Le respect n’est pas simplement dû à nos aînés. En entreprise, parfois oublié, il est pourtant un facilitateur de la communication. Paradoxalement ?
La réunion de travail avait tout de convivial : un restaurant en ville, une salle en I, une vingtaine de convives.
Début de la séance avec 10 mn de retard, arrivée de trois collègues pendant les 8 premières minutes de l’intervention, salutations des retardataires aux ponctuels, déconcentration de l’assistance, maintien tant bien que mal du cap par le speaker, puis glissement vers des apartés bruyants entre convives, qui, par la suite, diront au conférencier que sa voix ne porte pas (ajoutons que la cambuse usinait à plein).
Le déjeuner « de travail » se termine. Certains invités s’en vont sans saluer leurs pairs et évitent l’intervenant (qu’ils étaient venus pour « écouter »).
Violence en réunion
Cet épisode est caractéristique d’un manque de respect, d’une forme de violence.
La violence ne peut être décorrélée de la relation à l’Autre car la communication procède du respect de l’Autre.
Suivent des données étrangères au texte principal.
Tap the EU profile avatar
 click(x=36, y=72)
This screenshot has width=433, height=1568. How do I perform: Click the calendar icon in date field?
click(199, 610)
Faire preuve de respect, c’est s’assurer de la qualité de communication avec l’Autre, lui permettre de déployer ses arguments dans un cadre propice.
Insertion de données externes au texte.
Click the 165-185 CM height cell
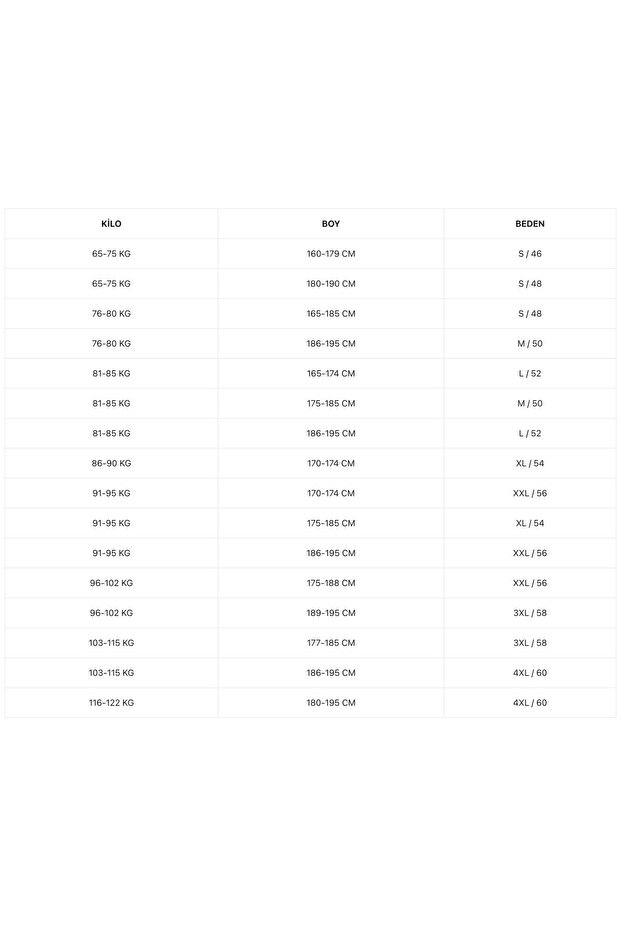Viewport: 621px width, 931px height. (330, 314)
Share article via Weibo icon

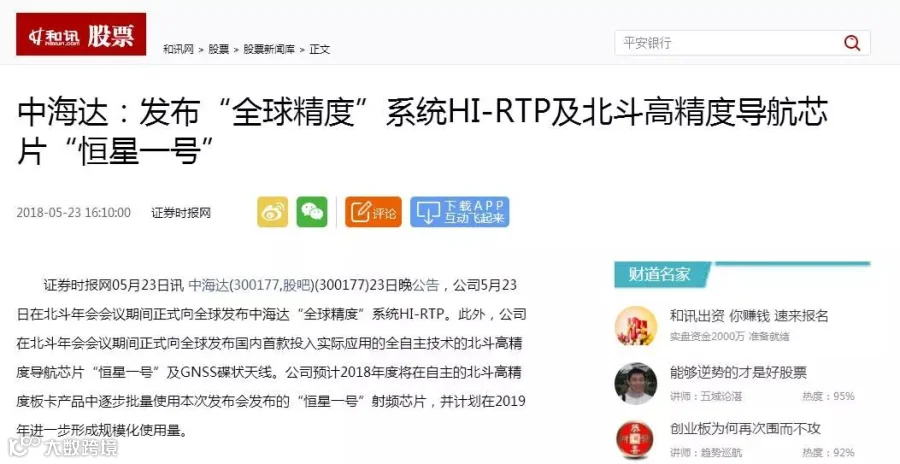pyautogui.click(x=273, y=212)
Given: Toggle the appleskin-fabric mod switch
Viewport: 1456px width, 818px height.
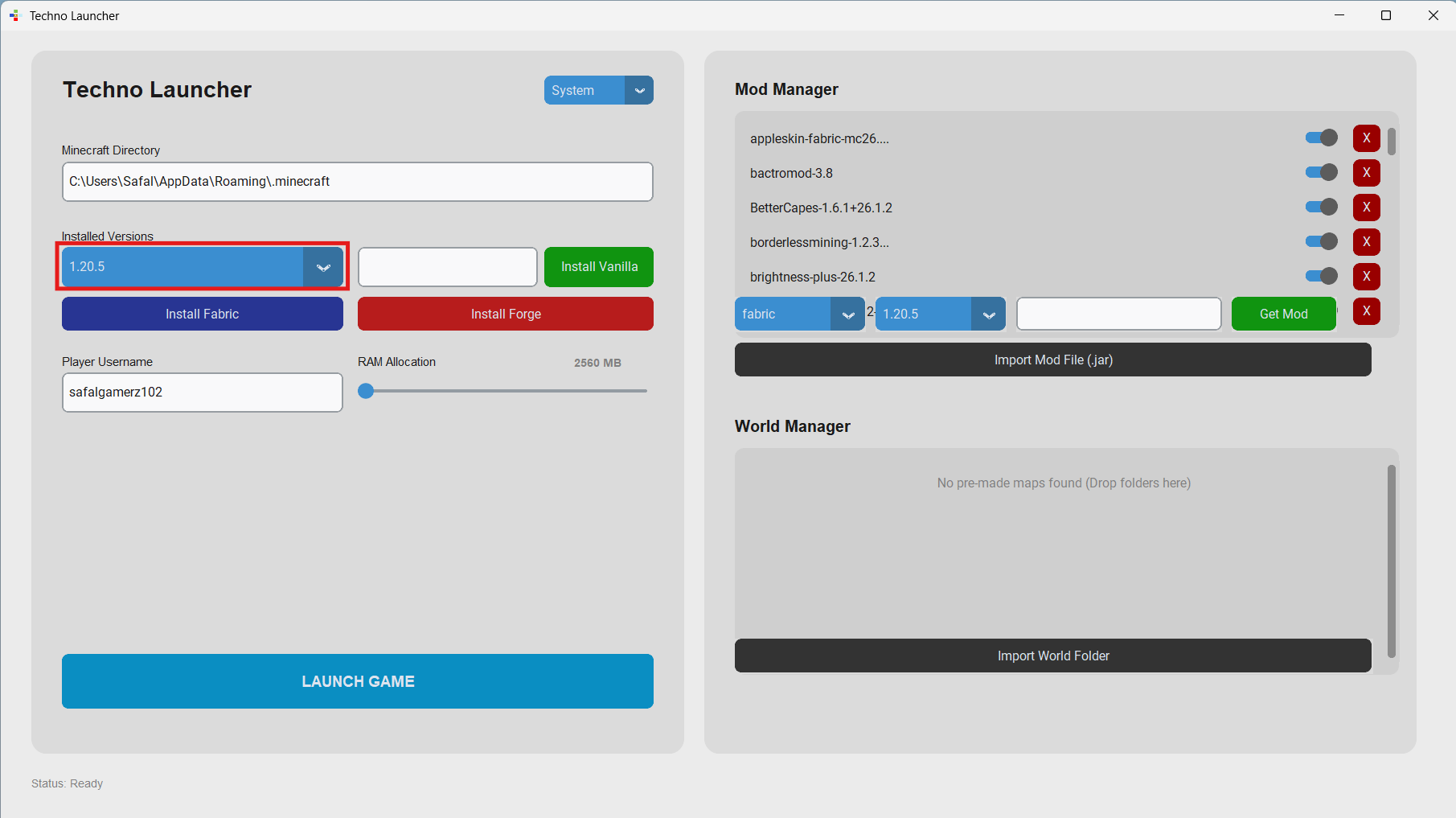Looking at the screenshot, I should [1321, 138].
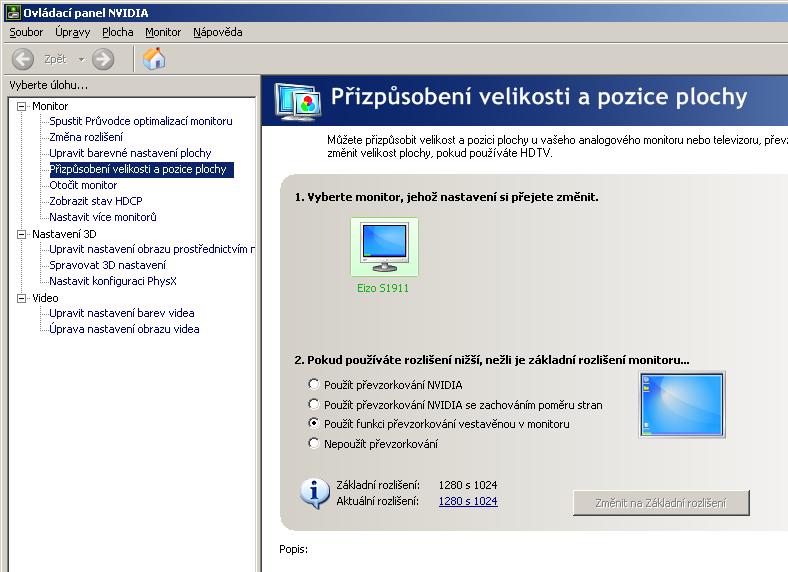Viewport: 788px width, 572px height.
Task: Click 'Změnit na Základní rozlišení' button
Action: pyautogui.click(x=661, y=502)
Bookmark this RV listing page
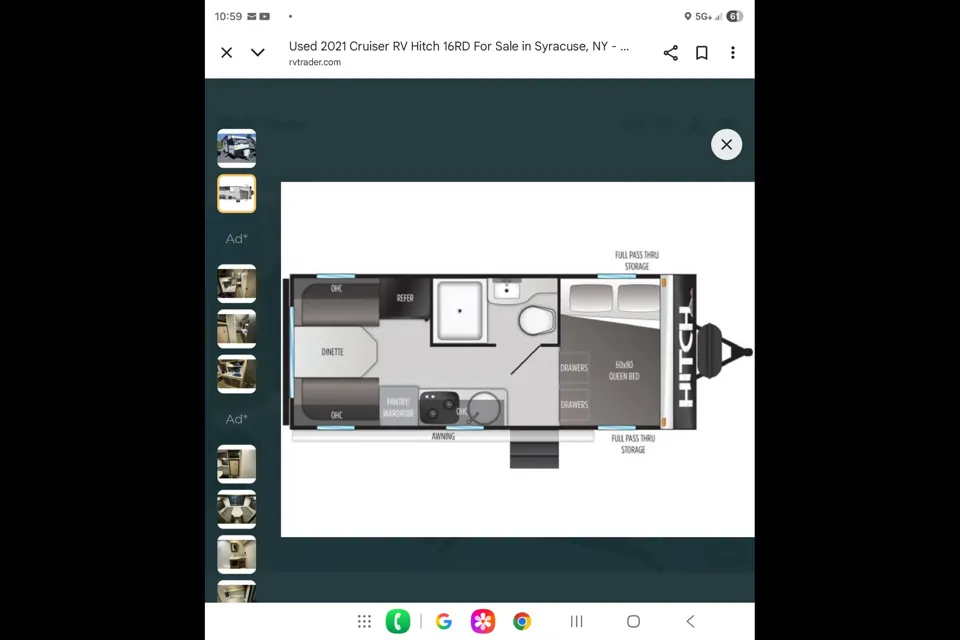The image size is (960, 640). tap(702, 53)
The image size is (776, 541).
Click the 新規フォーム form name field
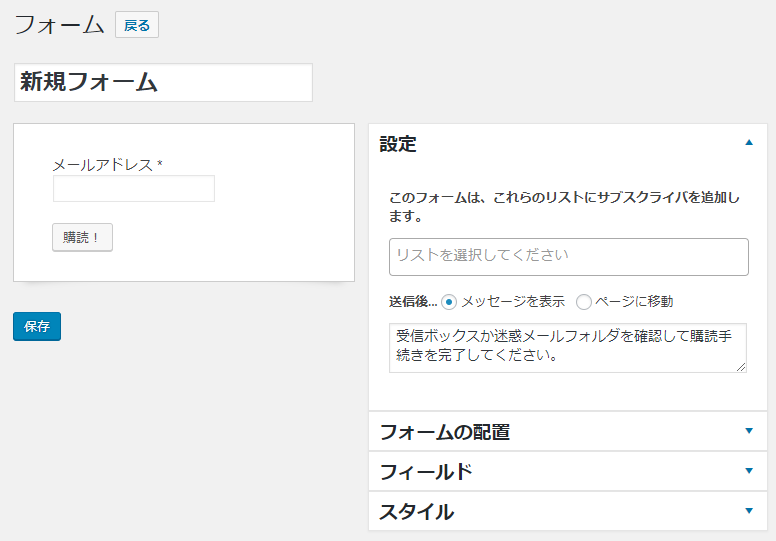pos(163,83)
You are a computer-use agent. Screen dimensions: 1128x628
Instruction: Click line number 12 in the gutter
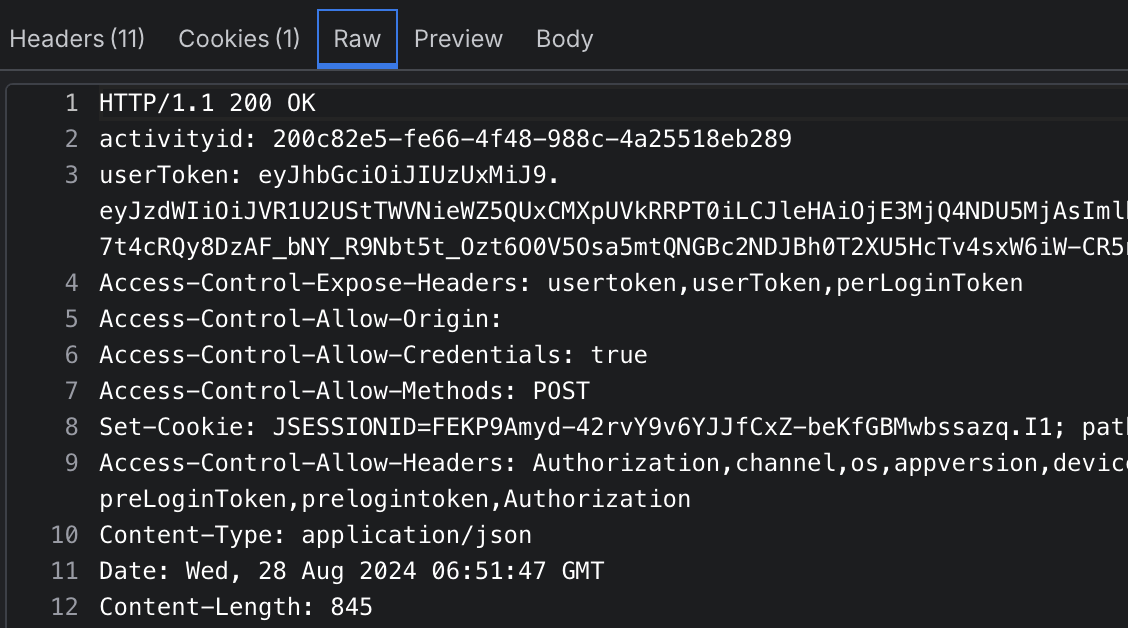[x=64, y=607]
Faire preuve de respect dans la communication en entreprise, c’est se mettre au même niveau que son interlocuteur, comprendre sa position, occuper temporairement sa place, créer des ponts et non ériger des murs de mauvaise foi.
Mais le respect est difficile à… respecter : profonde volonté, il doit être pensé, toujours présent à l’esprit, tant au bénéfice de la communication interpersonnelle, que pour celui du groupe.
Le manque de respect est donc un comportement individuel qui nuit à la collectivité et génère des pertes de communication : brouillages, énervements, distanciation, sur-justifications et sur-jeux, arguments fallacieux… et révèle la peur de l’engagement dans la communication (en plus de l’évidente mauvaise éducation) ainsi que la persévérance dans un comportement toxique pour le groupe.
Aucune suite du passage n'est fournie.